Oui, c’était des explorations très problématiques, quand tu y repenses. Je m’exhibais sur des chatroulettes ou des cams sans voir ma tête quand j’avais 14 ou 15 ans. Ça tombait sous le coup de la loi. En ce moment, je me demande ce que ça veut dire. À la fois sur l’environnement dans lequel j’ai baigné et sur le rapport à mon corps. Je me demande vraiment pourquoi j’ai fait ça et ce que ça signifiait pour les gens qui me regardaient.
Le porno et le sexe sont deux choses qui m’ont vraiment marqué dès la fin de mon enfance. J’ai eu envie très vite de découvrir plein de trucs et je pense que ça a participé à mon émancipation sexuelle et à ma sortie de l’hétérosexualité. Ça a vraiment été formateur, dans le bon sens du terme.

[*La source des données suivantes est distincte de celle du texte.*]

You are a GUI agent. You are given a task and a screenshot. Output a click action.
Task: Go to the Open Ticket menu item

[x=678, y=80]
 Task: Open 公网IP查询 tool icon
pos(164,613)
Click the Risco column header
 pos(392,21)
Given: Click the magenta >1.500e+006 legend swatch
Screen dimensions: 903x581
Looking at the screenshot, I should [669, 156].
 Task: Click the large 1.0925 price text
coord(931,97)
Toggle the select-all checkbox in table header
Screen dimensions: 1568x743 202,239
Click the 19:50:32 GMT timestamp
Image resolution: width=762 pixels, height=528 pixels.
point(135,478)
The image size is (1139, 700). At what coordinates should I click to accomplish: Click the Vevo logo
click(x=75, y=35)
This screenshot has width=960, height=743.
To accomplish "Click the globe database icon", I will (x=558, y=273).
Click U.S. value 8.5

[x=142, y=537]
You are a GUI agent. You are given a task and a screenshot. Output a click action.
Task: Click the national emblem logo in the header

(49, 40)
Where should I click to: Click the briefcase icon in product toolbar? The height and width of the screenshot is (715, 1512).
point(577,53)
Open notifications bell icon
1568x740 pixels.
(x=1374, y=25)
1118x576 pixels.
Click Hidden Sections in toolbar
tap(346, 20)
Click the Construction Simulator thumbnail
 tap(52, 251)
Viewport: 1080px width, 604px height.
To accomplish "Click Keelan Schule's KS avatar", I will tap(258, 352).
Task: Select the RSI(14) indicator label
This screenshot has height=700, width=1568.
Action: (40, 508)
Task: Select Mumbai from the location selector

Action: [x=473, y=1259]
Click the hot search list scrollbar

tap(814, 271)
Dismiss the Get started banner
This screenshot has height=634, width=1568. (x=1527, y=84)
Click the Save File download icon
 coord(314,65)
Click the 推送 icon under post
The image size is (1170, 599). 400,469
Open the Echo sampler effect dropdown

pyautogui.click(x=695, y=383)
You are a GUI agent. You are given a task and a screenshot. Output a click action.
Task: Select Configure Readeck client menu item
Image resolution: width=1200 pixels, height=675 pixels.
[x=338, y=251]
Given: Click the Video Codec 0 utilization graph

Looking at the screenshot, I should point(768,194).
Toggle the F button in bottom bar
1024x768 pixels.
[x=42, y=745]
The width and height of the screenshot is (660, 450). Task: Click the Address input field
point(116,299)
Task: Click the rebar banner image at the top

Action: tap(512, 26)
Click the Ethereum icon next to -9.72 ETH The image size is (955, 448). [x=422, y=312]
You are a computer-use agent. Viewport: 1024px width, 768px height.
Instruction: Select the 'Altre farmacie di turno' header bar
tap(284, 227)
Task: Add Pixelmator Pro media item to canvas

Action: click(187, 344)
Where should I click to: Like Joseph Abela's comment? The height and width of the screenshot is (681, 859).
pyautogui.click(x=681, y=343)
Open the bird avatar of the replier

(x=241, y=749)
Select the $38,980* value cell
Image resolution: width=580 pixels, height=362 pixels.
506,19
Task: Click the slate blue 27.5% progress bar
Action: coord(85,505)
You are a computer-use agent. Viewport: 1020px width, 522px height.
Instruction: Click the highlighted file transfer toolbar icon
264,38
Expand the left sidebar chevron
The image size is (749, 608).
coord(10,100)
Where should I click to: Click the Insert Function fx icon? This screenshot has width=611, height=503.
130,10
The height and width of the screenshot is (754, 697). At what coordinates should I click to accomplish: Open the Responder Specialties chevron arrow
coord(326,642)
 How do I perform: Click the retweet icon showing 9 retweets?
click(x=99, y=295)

Quelles sensations ça te procure ?
C’est toujours un moment sympa. Il y a un petit côté rituel, je me mets tranquillement dans ma chambre, je prends les jouets dont j’ai envie. Ça me permet de penser à différents moments sexuels que j’ai vécu avec des gens, et du coup j’active mon imaginaire, je pense même à des choses à venir. Ça génère de la créativité en fait.
As-tu découvert des nouvelles formes de porno récemment ?
Je ne les ai pas découvertes, je savais qu’elles existaient. Mais durant le confinement je me suis abonnée à des OnlyFans queer par exemple, ou j’ai regardé des films disponibles gratuitement, sur la plateforme Aortafilms notamment. J’ai découvert que je pouvais aimer des trucs qui étaient complètement hors des normes imposées. Ce n’était pas quelque chose dont j’étais sûre car j’avais quand même grandi en regardant beaucoup de porno cisgenre et hétéro-normé.
Mon rapport au porno est très curieux, sans tabou, dans le sens où j’ai très envie de découvrir de nouvelles formes de porno, comme le « post-porn ». Je n’y connais pas grand chose, mais je perçois aujourd’hui à quel point c’est politique. Je ne le vois plus seulement comme une distraction mais comme une manière d’agir en consommant un certain type de contenu. C’est un peu comme faire attention à ce qu’on mange !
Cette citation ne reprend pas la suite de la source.